Task directions –
Starting at the line that contains "You are a GUI", return every line through the end of the data exactly, without pictures.

Segment Start: Exercise inputs

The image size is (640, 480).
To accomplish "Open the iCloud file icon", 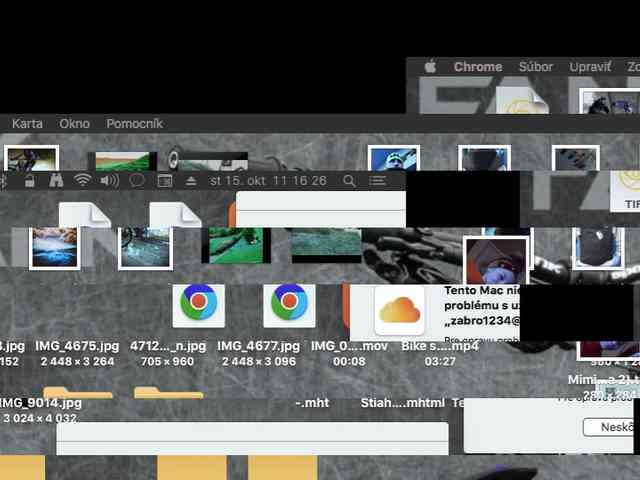I will tap(398, 309).
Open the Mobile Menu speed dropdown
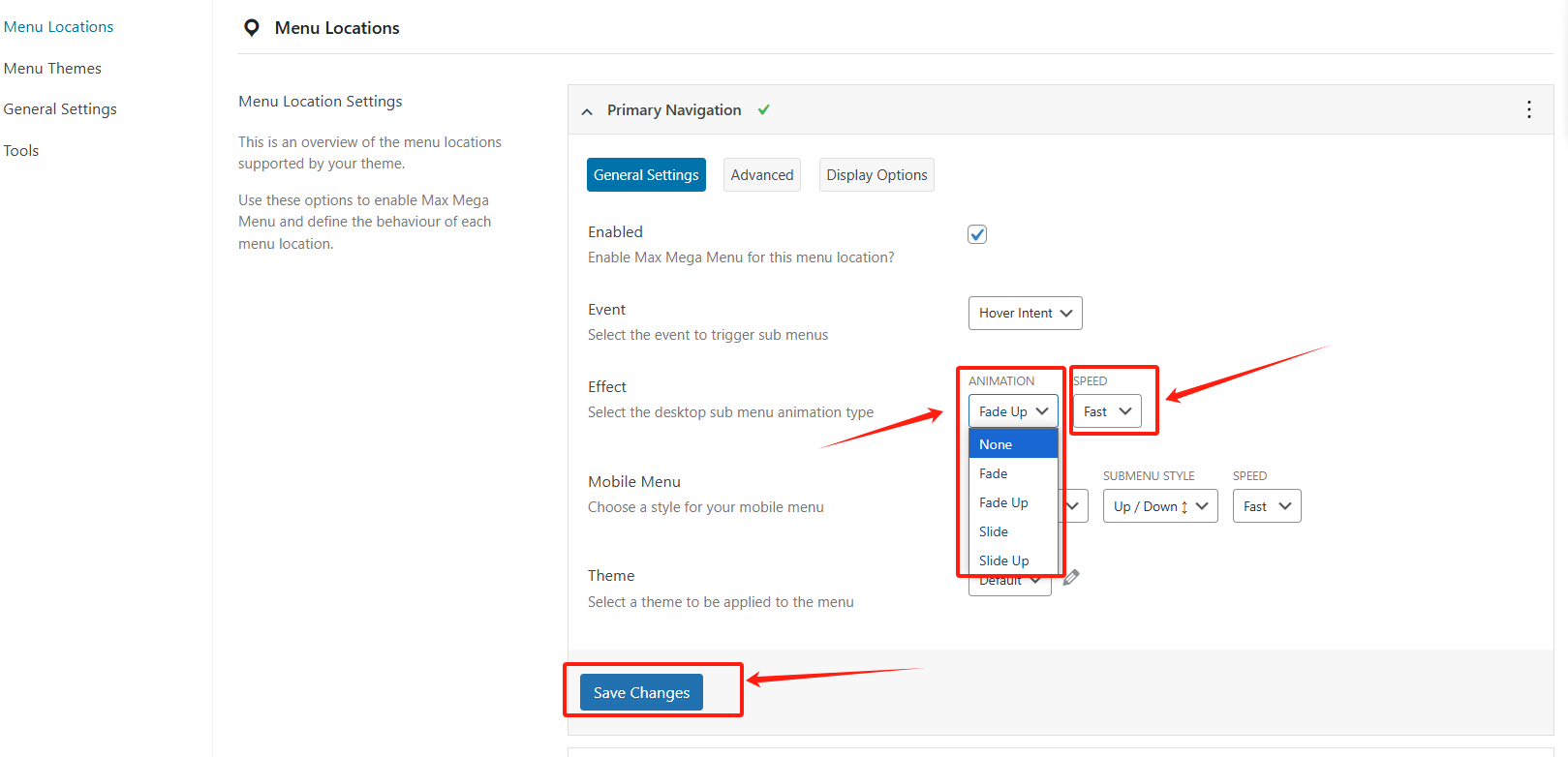Viewport: 1568px width, 757px height. pyautogui.click(x=1266, y=506)
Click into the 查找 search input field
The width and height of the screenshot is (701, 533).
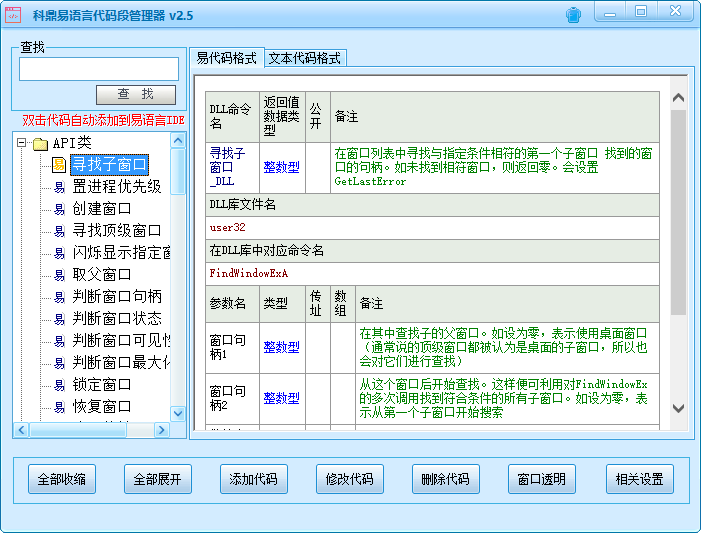coord(98,69)
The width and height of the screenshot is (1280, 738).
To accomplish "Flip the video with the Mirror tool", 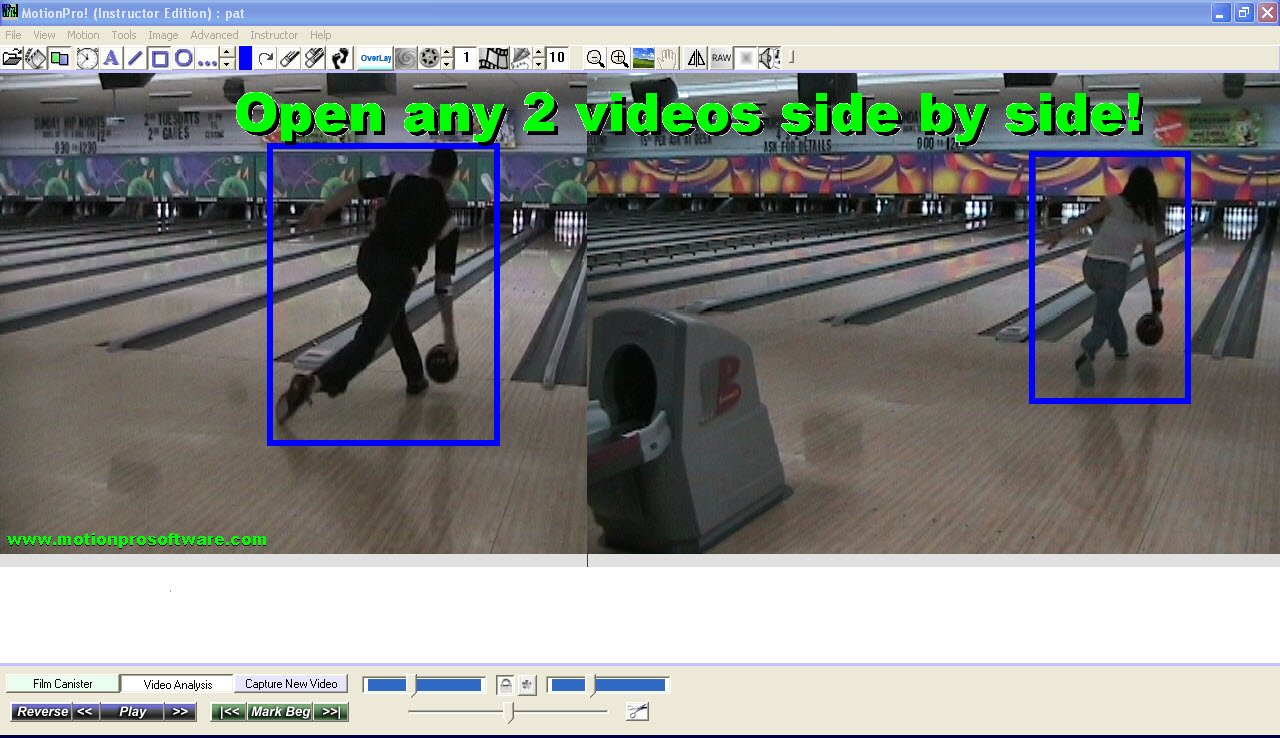I will [x=695, y=58].
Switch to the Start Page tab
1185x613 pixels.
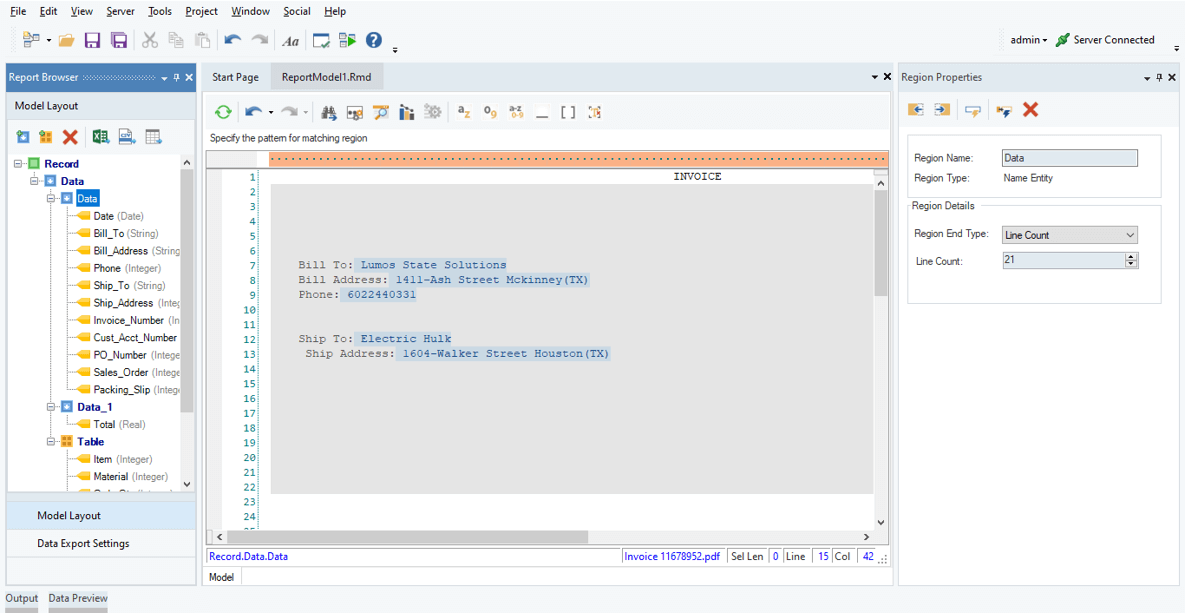[x=235, y=77]
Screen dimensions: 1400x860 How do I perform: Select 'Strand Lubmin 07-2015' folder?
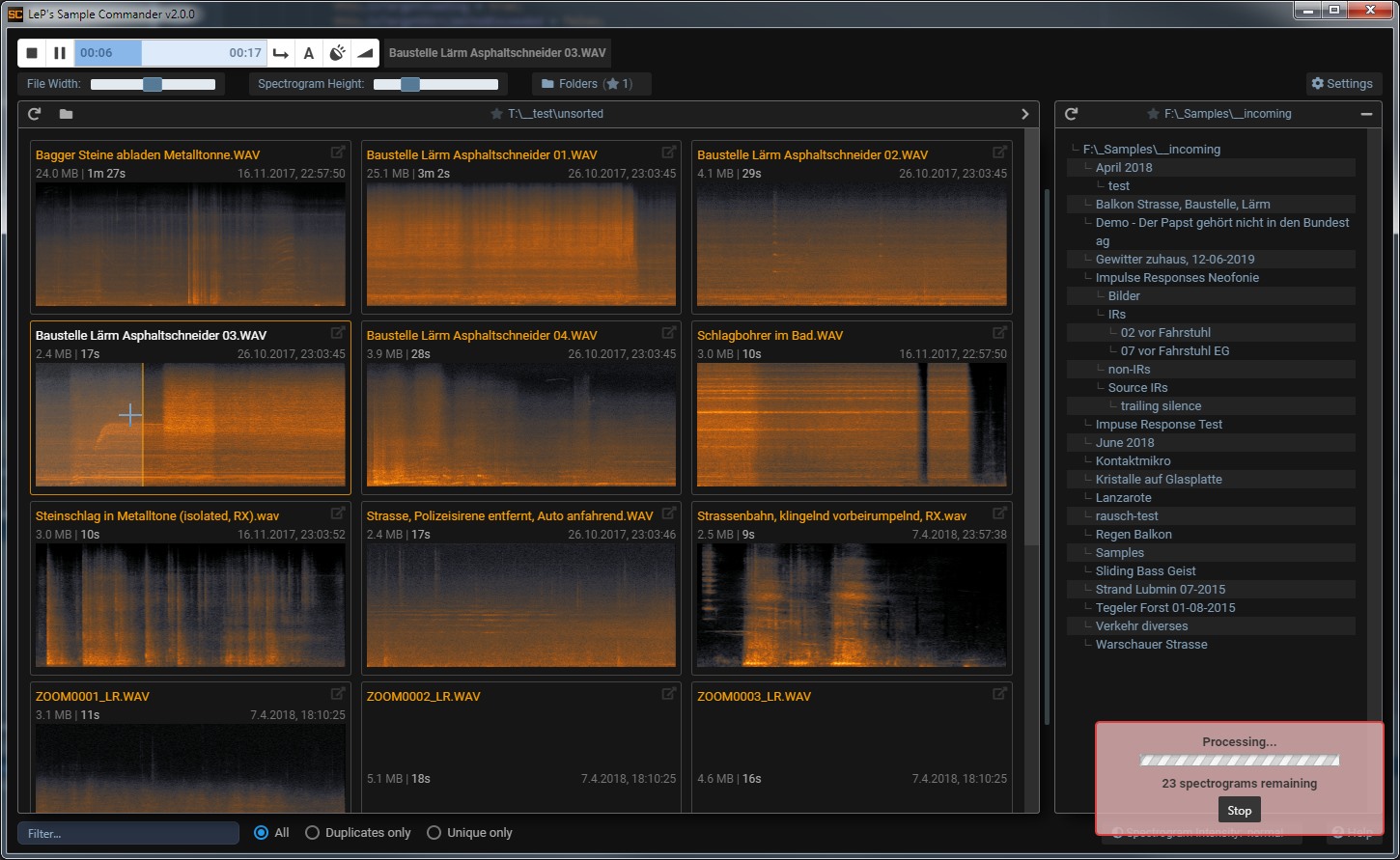[1160, 590]
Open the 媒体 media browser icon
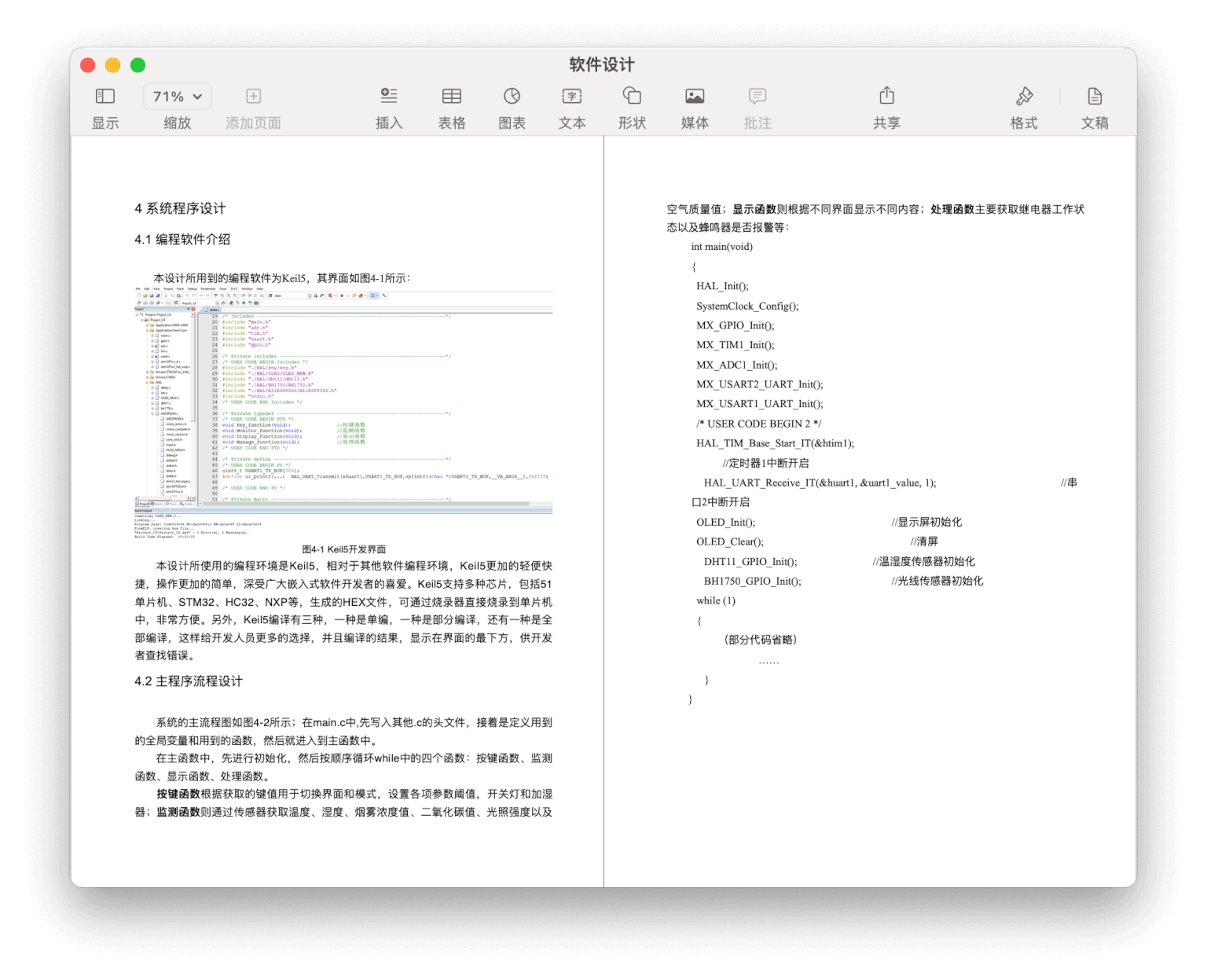This screenshot has width=1207, height=980. (x=694, y=106)
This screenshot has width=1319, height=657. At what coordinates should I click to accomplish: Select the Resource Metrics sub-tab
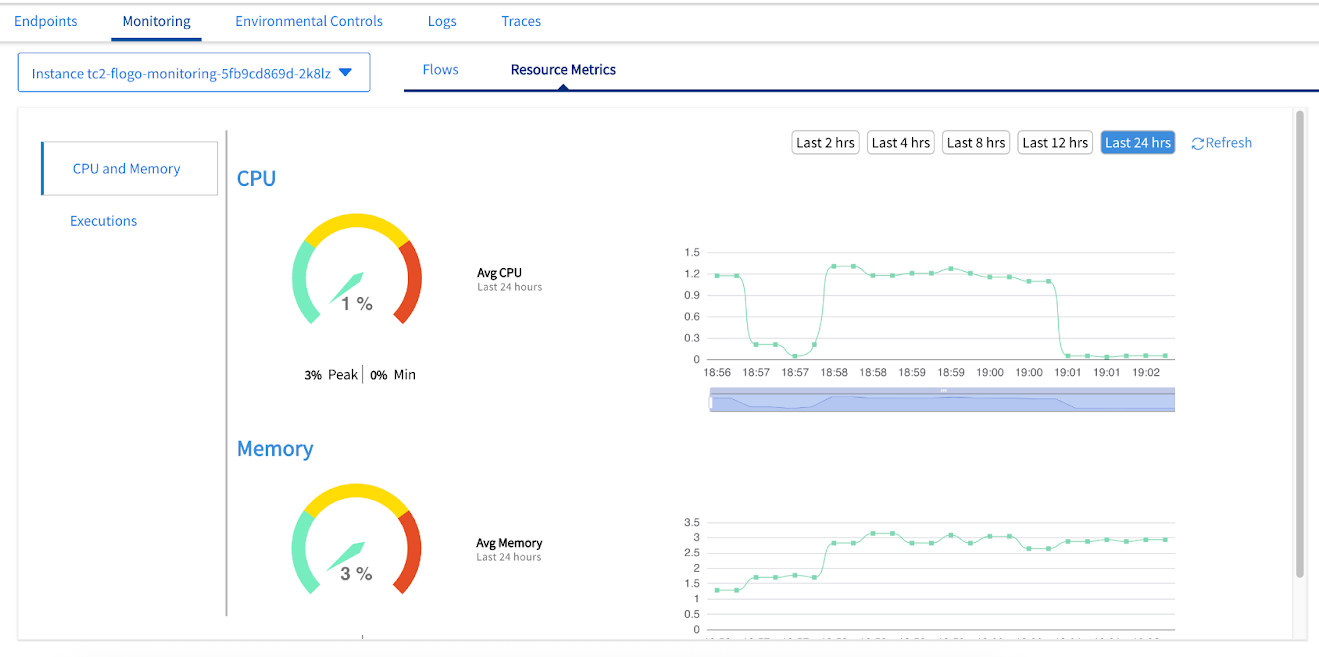click(563, 70)
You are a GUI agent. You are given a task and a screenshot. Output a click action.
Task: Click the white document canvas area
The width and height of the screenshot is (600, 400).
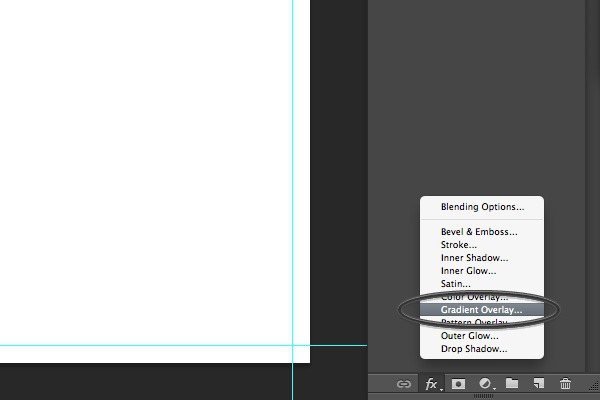(x=145, y=172)
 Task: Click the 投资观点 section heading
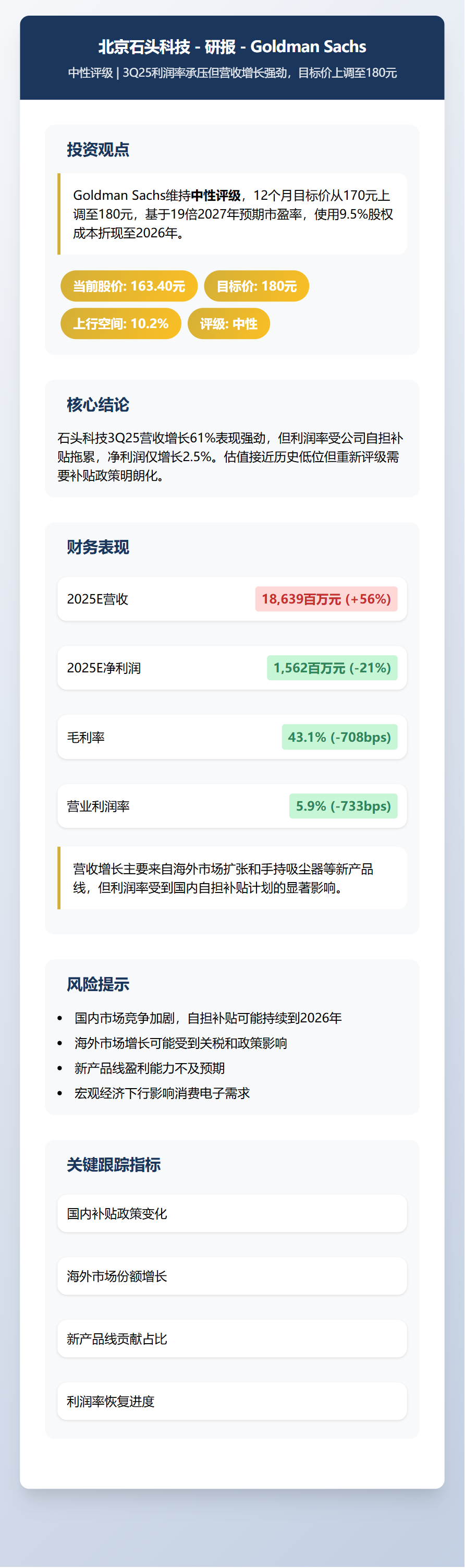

Segment End: Exercise inputs

Task response –
You are a GUI agent. You are given a task and a screenshot. Output a click action.
Task: Click the white document canvas area
The width and height of the screenshot is (600, 400).
(x=145, y=172)
 Task: Click the 投资观点 section heading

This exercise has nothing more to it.